* [GIVEN TASK]
Copy the lines exactly, from the line containing "This screenshot has width=800, height=450." through the end of the items, and leave the pictures out.

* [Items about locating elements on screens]
§ §
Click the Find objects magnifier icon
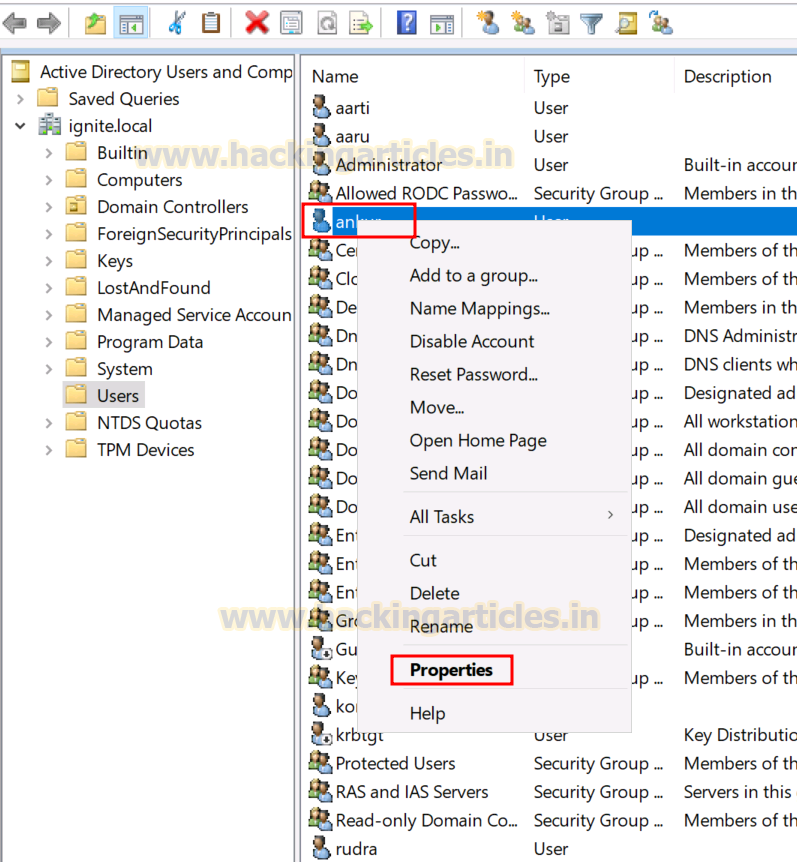 (626, 23)
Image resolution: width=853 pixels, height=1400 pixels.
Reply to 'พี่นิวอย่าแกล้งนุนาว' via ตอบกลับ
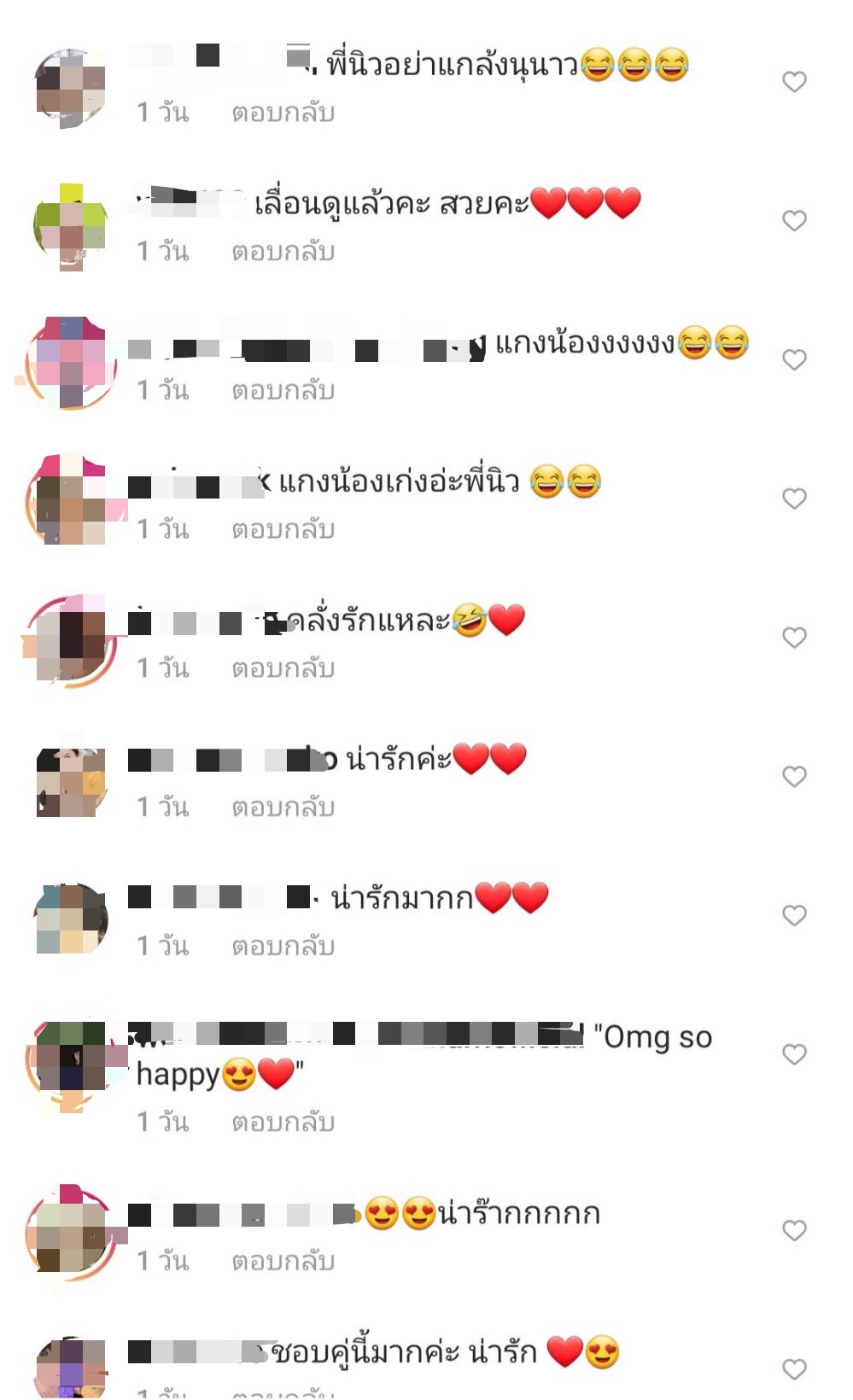[x=283, y=113]
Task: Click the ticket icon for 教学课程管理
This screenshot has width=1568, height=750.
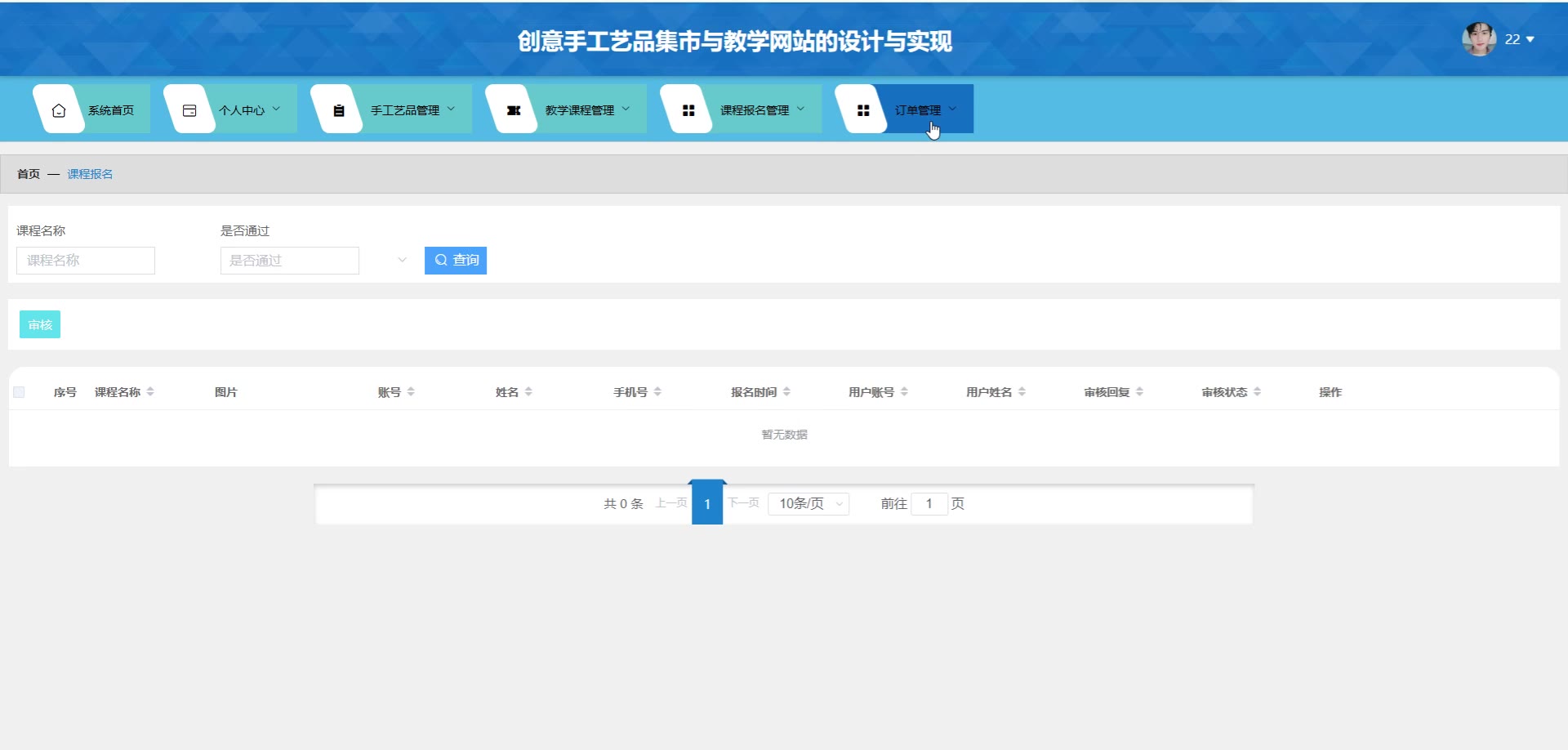Action: [513, 110]
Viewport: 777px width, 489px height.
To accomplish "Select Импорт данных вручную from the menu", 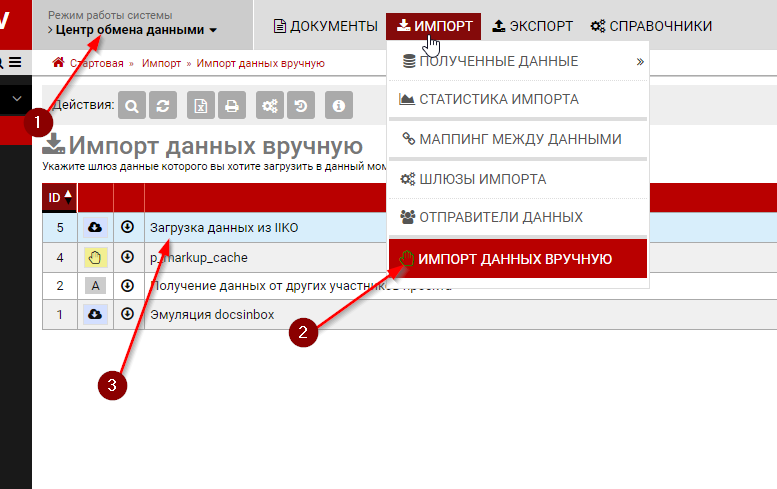I will (515, 259).
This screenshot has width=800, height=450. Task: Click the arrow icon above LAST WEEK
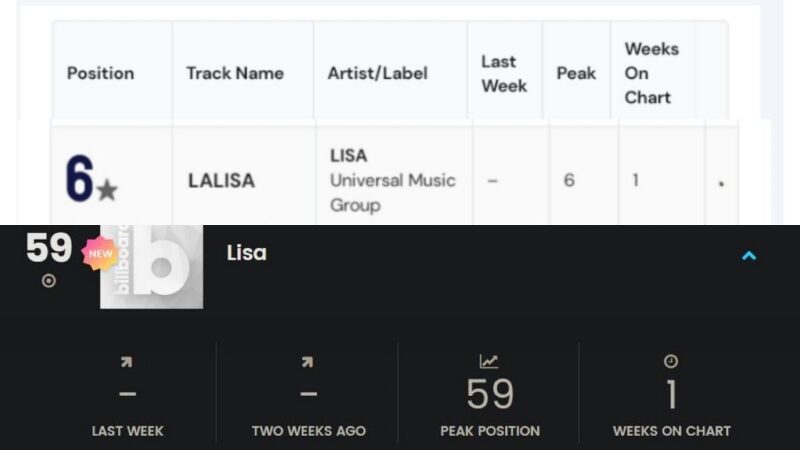coord(127,362)
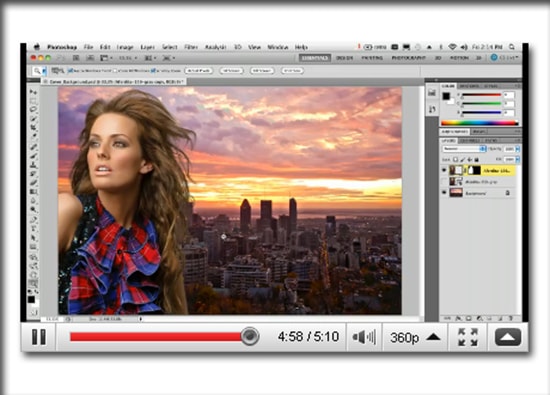Open the Filter menu
The image size is (550, 395).
point(191,47)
§ §
* [TASK SOLUTION]
This screenshot has width=800, height=450. Task: Click the arrow icon above LAST WEEK
coord(127,362)
Open the Filter menu
The image size is (550, 395).
point(191,47)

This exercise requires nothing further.